In multi-agent reinforcement learning, value function decomposition must satisfy the Individual-Global-Max (IGM) property to ensure policy consistency; however, mainstream methods like VDN and QMIX suffer from limited expressivity and cannot represent the complete IGM value class, whereas the expressive QPLEX incurs excessive complexity. This paper introduces the QFIX family of models, which provides, for the first time, a concise, differentiable parameterization that fully captures the IGM value class. QFIX integrates a lightweight, learnable monotonic mixing correction layer into the VDN/QMIX architecture. This design achieves theoretical completeness while substantially reducing parameter count and computational overhead, thereby enhancing training stability and convergence speed. Empirical evaluation on SMACv2 and Overcooked benchmarks demonstrates that QFIX consistently outperforms VDN and QMIX, matches or exceeds QPLEX in performance, and establishes new state-of-the-art results.

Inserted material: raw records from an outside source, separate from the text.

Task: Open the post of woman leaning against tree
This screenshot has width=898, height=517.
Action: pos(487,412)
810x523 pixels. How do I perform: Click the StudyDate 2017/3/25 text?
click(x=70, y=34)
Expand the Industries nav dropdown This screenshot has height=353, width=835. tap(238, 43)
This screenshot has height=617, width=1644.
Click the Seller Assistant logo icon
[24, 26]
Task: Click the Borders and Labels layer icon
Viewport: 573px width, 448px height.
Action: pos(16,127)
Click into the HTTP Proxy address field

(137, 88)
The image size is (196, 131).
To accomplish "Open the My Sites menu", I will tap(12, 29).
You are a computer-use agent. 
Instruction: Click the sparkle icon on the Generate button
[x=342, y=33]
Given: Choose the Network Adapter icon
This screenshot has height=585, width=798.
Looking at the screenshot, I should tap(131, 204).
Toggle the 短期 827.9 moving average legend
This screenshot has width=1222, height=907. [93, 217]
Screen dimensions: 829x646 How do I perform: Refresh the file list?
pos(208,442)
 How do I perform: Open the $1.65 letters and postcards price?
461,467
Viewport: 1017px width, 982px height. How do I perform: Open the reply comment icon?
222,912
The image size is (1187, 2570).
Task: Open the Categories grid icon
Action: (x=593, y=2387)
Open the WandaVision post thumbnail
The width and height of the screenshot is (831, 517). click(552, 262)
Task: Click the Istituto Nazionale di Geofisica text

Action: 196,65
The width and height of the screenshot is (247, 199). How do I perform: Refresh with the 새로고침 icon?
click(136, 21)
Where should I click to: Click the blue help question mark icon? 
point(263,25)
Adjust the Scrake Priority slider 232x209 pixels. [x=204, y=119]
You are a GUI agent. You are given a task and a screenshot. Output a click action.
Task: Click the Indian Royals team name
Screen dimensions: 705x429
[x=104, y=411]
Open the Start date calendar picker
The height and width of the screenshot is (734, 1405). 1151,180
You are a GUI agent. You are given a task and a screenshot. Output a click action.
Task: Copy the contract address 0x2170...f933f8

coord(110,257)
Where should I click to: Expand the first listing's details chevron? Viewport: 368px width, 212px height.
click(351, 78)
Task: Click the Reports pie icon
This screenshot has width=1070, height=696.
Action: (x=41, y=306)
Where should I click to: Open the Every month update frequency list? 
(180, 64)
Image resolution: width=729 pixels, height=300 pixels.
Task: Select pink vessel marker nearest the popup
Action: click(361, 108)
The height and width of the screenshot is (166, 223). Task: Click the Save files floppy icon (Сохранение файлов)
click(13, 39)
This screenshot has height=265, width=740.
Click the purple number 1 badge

Value function decomposition methods for cooperative multi-agent reinforcement learning compose joint values from individual per-agent utilities, and train them using a joint objective. To ensure that the action selection process between individual utilities and joint values remains consistent, it is imperative for the composition to satisfy the individual-global max (IGM) property. Although satisfying IGM itself is straightforward, most existing methods (e.g., VDN, QMIX) have limited representation capabilities and are unable to represent the full class of IGM values, and the one exception that has no such limitation (QPLEX) is unnecessarily complex. In this work, we present a simple formulation of the full class of IGM values that naturally leads to the derivation of QFIX, a novel family of value function decomposition models that expand the representation capabilities of prior models by means of a thin"fixing"layer. We derive multiple variants of QFIX, and implement three variants in two well-known multi-agent frameworks. We perform an empirical evaluation on multiple SMACv2 and Overcooked environments, which confirms that QFIX (i) succeeds in enhancing the performance of prior methods, (ii) learns more stably and performs better than its main competitor QPLEX, and (iii) achieves this while employing the simplest and smallest mixing models.